Many of the smartest coders I know have a lot of legitimate and understandable misgivings about the impact that LLMs are having on the coding world, especially as they’re often being evangelized by companies that plainly have ill intent towards working coders. It is reasonable, and even smart, to be skeptical of their motivations and incentives.

But the response to that skepticism is not to reject the category of technology, but rather to capture it and seize control over its direction, away from the Big AI companies. This shift to a new level of coding abstraction is exactly the kind of platform shift that presents that sort of opportunity. It’s potentially a chance for coders to be in control of some part of their destiny, at a time when a lot of bosses clearly want to get rid of as many coders as they can.

At the very least, this is one area where the people who actually make things are ahead of the big platforms that want to cash in on it.

What if I think this is all bullshit?

I think a lot of coders are going to be understandably skeptical. The most common concern is, “I write really great code, how could it possibly be good news that we’re going to abstract away the writing of code?”. Or, “How the hell could a software factory be good news for people who make software?”

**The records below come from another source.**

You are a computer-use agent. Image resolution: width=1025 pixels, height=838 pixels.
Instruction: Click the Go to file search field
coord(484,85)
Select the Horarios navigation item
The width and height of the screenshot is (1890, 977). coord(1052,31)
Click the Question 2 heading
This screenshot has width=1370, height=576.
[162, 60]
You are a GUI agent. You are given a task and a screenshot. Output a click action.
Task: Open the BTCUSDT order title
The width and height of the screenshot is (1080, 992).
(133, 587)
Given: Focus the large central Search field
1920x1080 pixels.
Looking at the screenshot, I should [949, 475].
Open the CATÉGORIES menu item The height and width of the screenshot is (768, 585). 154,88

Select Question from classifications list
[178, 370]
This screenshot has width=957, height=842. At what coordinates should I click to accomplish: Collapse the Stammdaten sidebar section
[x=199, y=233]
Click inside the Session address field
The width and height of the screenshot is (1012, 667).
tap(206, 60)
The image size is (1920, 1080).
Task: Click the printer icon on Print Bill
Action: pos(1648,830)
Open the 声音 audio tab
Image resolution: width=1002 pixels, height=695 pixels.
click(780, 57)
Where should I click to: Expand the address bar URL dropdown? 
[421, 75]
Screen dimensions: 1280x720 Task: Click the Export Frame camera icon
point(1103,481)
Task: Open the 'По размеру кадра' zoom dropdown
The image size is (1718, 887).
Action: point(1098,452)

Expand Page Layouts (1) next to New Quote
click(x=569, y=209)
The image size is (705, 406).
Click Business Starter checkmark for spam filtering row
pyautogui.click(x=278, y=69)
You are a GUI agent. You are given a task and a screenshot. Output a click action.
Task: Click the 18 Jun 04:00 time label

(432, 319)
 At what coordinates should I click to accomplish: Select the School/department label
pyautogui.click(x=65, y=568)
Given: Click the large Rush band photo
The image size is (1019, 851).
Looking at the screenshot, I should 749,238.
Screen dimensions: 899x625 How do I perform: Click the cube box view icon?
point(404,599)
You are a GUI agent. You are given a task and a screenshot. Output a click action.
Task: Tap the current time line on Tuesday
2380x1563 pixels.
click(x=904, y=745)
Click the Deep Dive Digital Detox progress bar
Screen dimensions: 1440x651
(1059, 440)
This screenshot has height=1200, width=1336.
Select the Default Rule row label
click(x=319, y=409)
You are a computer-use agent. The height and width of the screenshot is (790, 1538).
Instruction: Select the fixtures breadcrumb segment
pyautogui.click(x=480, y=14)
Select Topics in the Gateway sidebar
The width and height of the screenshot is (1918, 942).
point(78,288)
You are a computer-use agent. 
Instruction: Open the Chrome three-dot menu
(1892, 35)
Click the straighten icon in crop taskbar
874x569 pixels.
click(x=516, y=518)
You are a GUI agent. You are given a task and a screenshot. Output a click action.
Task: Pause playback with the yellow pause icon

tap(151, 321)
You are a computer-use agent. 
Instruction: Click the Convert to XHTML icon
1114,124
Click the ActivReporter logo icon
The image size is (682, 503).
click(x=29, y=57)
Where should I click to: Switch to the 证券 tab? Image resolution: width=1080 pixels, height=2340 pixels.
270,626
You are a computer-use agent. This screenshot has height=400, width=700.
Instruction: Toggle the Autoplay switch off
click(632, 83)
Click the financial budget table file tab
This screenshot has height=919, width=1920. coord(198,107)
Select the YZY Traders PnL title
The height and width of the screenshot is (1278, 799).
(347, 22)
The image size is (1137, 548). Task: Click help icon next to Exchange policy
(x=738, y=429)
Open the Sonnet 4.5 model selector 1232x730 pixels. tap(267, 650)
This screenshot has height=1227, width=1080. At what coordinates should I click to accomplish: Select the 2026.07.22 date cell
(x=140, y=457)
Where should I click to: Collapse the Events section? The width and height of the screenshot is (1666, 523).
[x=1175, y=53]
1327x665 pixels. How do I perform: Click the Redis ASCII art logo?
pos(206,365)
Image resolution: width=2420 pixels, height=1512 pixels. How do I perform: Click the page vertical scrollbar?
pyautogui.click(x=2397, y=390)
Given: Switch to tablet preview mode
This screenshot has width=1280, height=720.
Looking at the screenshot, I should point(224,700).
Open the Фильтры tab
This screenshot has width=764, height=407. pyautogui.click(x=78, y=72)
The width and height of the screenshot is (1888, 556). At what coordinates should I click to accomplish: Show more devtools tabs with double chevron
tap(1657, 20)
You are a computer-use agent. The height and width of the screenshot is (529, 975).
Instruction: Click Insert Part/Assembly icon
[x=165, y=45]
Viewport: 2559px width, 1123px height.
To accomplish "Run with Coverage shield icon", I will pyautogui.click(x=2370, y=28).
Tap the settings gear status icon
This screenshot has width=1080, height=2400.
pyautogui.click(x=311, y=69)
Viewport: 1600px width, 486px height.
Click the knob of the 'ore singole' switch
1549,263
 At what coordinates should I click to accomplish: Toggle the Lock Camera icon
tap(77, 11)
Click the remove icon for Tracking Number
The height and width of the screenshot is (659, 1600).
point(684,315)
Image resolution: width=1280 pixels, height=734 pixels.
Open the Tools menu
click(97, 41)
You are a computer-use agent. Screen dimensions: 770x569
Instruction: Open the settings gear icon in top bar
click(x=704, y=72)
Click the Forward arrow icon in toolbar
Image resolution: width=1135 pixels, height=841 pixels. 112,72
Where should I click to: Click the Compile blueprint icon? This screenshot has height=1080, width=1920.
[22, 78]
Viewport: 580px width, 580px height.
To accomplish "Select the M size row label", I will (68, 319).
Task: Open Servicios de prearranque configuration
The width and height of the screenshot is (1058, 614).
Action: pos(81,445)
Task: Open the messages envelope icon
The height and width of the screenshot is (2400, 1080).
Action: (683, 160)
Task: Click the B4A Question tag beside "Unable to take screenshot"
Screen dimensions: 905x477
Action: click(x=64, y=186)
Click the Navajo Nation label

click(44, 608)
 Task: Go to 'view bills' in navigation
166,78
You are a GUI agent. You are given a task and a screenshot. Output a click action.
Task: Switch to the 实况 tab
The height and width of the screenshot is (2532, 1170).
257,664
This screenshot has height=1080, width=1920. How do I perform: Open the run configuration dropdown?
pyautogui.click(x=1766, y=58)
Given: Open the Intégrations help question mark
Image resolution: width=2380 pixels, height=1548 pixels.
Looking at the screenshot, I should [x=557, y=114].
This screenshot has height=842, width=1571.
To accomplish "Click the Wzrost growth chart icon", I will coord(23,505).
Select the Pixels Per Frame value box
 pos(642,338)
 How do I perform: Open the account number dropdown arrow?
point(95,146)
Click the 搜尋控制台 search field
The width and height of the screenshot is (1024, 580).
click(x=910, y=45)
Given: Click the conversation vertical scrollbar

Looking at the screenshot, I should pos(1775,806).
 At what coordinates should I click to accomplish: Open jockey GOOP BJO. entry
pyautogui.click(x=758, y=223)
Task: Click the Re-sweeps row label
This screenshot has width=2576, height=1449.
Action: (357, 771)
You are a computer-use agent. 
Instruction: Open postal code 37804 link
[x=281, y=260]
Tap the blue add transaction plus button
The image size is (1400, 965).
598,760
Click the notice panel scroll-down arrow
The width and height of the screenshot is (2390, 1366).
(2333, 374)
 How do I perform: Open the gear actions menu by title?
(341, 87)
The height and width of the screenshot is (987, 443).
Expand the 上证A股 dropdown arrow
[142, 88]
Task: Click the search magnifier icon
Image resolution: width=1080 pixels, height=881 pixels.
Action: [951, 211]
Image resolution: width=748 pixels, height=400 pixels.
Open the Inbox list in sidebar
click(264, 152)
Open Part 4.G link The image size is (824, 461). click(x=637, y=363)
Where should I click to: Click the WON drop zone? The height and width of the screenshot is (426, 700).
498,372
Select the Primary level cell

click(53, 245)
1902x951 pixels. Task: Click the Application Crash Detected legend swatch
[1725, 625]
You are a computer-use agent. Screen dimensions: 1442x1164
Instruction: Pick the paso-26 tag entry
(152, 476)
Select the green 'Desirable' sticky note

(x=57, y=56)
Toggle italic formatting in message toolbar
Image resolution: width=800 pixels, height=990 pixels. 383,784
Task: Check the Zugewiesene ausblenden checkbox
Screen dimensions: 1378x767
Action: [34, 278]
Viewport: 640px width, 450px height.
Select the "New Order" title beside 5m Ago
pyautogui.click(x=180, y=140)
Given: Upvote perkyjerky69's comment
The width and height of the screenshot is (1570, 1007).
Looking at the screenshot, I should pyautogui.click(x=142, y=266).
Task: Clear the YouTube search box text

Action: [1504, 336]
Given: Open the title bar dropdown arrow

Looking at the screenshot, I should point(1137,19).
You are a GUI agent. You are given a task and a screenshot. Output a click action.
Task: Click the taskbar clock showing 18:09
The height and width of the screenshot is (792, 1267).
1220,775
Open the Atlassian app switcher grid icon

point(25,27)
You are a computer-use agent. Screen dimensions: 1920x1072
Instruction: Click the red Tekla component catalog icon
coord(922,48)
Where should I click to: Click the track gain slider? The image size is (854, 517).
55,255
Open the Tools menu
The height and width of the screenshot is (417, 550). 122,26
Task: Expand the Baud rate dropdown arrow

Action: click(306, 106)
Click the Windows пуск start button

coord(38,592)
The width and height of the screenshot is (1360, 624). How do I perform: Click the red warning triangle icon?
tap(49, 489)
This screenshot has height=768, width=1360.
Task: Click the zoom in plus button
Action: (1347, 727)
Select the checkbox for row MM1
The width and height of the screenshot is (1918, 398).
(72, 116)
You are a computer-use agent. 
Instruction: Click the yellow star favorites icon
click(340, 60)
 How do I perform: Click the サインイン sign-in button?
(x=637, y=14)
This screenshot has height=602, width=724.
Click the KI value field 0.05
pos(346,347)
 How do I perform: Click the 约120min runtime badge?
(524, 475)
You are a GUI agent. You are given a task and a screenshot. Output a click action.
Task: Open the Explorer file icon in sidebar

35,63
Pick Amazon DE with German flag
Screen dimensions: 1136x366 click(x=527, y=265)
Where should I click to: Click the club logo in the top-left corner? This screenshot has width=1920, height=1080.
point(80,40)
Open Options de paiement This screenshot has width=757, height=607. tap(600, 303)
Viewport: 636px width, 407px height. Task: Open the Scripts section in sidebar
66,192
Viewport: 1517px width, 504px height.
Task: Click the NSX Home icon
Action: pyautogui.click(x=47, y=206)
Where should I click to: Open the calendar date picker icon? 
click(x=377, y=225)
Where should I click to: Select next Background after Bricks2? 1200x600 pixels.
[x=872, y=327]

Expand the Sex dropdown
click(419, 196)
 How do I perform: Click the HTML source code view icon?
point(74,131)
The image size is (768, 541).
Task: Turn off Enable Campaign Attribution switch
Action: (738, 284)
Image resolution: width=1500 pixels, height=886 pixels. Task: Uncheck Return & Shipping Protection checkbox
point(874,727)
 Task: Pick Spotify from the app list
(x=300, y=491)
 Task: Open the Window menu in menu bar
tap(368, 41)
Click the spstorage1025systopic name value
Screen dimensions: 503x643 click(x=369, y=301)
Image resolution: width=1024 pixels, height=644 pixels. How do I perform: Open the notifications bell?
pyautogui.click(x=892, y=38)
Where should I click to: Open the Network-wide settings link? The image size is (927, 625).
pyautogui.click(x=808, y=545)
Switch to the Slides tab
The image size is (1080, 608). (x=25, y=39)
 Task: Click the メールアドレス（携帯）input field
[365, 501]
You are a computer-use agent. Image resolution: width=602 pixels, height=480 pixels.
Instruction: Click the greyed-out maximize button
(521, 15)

For that first question, the answer is going to involve some grieving, at first. It may be the case that writing really clean, elegant, idiomatic Python code is a skill that will be reduced in demand in the same way that writing incredibly performant, highly-tuned assembly code is. There is a market for it, but it’s on the edges, in specific scenarios. People ask for it when they need it, but they don’t usually start by saying they need it.

But for the deeper question, we may have a more hopeful answer. By elevating our focus up from the individual lines of code to the more ambitious focus on the overall problem we’re trying to solve, we may reconnect with the “why” that brought us to creating software and tech in the first place. We can raise our gaze from the steps right in front of us to the horizon a bit further ahead, and think more deeply about the problem we’re trying to solve. Or maybe even about the people who we’re trying to solve that problem for.

I think people who create code today, if they have access to super-efficient code-creation tools, will make better and more thoughtful products than the financiers who are currently carrying out mass layoffs of the best and most thoughtful people in the tech industry.

I also know there’s a history of worker-owned factories being safer and more successful than others in their industries, while often making better, longer-lasting products and being better neighbors in their communities. Maybe it’s possible that there’s an internet where agentic engineering tools could enable smart creators to build their own software factories that could work the same way.